-------- RECORDS SUPPLIED
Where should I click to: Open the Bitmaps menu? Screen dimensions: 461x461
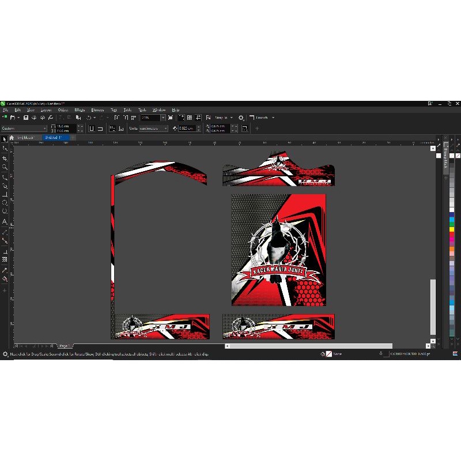pos(97,109)
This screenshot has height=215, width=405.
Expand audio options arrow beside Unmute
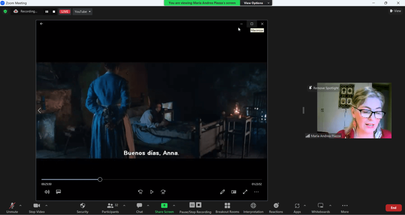tap(21, 206)
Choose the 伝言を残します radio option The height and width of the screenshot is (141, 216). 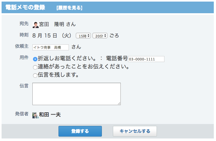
----------------
> WHAT YOU ARE ASKED TO DO
Express the items above as a JSON list of strings, one string for each line, with blank lines omitted. Leave the pictures out.

> EXERCISE OUTPUT
[
  "Where should I click to: Open the Bitmaps menu? Screen dimensions: 461x461",
  "pos(97,109)",
  "This screenshot has height=215, width=405.",
  "Expand audio options arrow beside Unmute",
  "tap(21, 206)",
  "Choose the 伝言を残します radio option The height and width of the screenshot is (141, 216). "
]